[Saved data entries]
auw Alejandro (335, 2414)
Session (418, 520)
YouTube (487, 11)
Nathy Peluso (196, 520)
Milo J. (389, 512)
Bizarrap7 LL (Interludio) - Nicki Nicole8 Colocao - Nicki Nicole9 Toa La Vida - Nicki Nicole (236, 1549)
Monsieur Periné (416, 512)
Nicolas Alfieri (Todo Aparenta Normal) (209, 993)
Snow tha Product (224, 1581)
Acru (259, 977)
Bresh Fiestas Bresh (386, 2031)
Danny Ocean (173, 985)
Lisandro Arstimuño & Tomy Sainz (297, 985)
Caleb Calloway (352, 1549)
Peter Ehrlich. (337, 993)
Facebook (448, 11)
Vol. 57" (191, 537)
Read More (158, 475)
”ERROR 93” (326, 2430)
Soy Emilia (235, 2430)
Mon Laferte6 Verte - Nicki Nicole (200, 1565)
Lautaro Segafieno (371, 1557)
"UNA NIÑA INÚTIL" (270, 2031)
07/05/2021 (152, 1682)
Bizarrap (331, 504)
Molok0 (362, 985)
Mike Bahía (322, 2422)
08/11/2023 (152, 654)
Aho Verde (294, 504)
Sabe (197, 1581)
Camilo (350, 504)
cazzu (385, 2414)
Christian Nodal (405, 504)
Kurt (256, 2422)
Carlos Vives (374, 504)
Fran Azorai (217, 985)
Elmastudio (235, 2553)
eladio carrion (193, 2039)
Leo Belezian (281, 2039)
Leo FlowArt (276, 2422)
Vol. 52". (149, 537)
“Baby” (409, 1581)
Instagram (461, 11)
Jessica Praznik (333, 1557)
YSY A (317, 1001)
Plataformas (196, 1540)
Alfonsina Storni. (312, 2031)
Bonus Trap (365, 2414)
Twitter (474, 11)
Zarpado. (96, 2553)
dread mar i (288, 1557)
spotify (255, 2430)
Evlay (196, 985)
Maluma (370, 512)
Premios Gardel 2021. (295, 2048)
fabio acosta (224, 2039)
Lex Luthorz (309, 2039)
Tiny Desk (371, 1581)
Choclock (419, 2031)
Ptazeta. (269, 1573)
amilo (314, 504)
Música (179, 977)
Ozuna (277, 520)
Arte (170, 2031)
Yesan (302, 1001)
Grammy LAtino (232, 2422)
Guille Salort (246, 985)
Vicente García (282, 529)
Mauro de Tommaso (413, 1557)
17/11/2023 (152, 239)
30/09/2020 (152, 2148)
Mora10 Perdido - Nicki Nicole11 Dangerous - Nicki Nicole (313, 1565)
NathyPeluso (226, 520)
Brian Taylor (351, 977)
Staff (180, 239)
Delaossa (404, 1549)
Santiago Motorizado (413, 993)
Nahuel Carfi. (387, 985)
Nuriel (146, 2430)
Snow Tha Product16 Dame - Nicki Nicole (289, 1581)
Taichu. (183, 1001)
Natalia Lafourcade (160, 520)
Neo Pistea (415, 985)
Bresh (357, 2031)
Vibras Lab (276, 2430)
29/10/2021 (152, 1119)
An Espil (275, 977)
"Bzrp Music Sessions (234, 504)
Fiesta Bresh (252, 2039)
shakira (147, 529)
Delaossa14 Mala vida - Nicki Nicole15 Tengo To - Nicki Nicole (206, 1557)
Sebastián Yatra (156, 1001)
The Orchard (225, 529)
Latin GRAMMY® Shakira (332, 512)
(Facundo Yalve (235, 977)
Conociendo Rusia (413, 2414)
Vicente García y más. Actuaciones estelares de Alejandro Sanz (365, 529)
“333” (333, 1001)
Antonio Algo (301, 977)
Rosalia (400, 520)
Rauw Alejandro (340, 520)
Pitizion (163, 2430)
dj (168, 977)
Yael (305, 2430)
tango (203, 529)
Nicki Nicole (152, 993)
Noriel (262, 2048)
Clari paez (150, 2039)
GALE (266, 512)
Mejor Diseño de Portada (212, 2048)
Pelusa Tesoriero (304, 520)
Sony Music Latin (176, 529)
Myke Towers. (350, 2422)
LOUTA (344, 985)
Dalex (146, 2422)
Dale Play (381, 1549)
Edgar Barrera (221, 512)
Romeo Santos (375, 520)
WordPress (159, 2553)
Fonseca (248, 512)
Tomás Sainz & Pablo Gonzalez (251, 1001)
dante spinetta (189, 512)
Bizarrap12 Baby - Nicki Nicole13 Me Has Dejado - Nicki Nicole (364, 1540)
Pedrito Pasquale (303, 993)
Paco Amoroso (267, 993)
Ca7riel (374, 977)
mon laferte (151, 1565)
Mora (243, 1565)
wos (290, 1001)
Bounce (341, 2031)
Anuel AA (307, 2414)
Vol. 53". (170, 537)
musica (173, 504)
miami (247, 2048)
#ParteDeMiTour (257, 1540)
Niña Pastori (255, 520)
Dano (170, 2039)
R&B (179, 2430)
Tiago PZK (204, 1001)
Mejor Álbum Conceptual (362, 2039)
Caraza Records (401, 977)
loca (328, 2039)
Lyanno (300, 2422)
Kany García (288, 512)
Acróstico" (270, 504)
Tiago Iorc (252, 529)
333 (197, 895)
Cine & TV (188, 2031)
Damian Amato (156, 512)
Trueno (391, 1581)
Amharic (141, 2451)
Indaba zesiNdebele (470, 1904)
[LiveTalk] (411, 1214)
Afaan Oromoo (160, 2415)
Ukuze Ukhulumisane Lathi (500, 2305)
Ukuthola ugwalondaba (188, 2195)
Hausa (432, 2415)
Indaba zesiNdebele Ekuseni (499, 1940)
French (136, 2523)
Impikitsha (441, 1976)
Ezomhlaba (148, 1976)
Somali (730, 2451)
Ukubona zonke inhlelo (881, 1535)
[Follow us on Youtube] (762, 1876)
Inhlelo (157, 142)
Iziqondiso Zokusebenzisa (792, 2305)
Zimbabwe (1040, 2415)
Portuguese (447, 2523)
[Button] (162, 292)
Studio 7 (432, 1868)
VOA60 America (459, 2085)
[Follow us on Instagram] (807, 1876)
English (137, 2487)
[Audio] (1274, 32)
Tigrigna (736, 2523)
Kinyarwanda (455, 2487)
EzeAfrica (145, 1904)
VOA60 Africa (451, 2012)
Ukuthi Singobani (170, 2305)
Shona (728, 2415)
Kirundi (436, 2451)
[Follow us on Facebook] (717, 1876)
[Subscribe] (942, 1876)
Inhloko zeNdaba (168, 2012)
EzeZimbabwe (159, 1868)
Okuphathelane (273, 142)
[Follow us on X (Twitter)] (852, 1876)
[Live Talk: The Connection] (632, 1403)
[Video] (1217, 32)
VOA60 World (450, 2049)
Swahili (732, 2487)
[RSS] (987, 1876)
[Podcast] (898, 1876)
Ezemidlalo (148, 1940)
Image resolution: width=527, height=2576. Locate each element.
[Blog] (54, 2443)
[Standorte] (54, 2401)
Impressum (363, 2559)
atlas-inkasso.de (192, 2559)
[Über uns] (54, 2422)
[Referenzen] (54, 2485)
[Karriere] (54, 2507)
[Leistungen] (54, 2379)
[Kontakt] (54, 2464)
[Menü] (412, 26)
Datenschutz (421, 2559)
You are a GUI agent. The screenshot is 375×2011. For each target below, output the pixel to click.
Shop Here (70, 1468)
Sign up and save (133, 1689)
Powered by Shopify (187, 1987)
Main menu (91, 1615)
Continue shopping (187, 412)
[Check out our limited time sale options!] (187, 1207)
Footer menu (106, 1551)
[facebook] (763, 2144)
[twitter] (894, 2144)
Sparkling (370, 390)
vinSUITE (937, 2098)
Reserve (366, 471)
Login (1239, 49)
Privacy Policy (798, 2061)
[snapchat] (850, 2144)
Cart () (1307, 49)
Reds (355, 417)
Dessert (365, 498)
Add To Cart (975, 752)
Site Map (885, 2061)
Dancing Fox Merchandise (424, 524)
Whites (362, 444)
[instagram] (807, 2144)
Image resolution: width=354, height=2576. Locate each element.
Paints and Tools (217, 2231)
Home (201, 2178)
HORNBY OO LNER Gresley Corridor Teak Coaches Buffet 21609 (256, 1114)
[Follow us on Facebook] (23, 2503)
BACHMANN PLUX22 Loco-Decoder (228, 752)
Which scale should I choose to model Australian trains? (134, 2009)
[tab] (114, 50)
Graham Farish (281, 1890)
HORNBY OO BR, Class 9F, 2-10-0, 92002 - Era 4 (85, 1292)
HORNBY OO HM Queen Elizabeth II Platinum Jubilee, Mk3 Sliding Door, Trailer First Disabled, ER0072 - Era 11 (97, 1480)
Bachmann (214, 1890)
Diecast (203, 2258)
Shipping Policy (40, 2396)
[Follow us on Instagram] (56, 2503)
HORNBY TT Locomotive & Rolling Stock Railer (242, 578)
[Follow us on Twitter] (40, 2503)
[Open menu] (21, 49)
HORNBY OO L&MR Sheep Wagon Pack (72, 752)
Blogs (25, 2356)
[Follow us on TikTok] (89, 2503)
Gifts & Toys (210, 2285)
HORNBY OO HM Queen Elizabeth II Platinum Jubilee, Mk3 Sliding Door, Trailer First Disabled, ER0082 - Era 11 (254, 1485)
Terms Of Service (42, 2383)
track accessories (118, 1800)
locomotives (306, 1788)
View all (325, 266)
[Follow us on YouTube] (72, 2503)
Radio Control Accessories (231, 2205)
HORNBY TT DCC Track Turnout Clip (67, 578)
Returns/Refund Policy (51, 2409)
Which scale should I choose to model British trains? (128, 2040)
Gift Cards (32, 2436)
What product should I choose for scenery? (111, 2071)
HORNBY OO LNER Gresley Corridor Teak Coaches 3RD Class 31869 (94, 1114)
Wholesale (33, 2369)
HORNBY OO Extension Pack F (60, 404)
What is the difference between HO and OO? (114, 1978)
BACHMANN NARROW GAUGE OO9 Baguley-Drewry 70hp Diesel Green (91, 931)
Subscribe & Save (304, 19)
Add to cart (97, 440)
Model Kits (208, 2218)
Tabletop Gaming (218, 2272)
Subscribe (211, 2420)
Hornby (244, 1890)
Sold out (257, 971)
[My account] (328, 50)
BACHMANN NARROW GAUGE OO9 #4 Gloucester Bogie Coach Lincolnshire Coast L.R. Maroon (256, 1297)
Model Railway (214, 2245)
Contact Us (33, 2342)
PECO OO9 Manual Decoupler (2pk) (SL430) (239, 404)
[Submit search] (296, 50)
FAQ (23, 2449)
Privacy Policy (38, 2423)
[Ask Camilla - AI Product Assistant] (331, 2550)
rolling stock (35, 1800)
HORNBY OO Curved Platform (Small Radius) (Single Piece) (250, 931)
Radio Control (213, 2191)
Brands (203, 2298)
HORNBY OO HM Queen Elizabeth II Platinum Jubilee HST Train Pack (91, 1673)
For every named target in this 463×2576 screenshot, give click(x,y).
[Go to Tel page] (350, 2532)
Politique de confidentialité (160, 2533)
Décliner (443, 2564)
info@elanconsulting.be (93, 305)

WORK INSTRUCTION. Which lines above run from the one containing "Tabletop Gaming (218, 2272)" to the one containing "For every named"? Give them again exactly, both ends included.

TASK SOLUTION.
Tabletop Gaming (218, 2272)
Subscribe (211, 2420)
Hornby (244, 1890)
Sold out (257, 971)
[My account] (328, 50)
BACHMANN NARROW GAUGE OO9 #4 Gloucester Bogie Coach Lincolnshire Coast L.R. Maroon (256, 1297)
Model Railway (214, 2245)
Contact Us (33, 2342)
PECO OO9 Manual Decoupler (2pk) (SL430) (239, 404)
[Submit search] (296, 50)
FAQ (23, 2449)
Privacy Policy (38, 2423)
[Ask Camilla - AI Product Assistant] (331, 2550)
rolling stock (35, 1800)
HORNBY OO Curved Platform (Small Radius) (Single Piece) (250, 931)
Radio Control (213, 2191)
Brands (203, 2298)
HORNBY OO HM Queen Elizabeth II Platinum Jubilee HST Train Pack (91, 1673)
For every named target in this 463×2576 screenshot, give click(x,y).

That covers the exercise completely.